● **ABOUT THIS EXERCISE**
Beginning at the line containing "Task: Click the Copy Values clipboard icon", output every line to the end of the data below exactly as it appears.

[Saved data entries]
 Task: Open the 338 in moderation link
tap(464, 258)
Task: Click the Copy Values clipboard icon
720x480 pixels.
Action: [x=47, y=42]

● **RESULT OF THIS EXERCISE**
Task: Click the Copy Values clipboard icon
720x480 pixels.
Action: [x=47, y=42]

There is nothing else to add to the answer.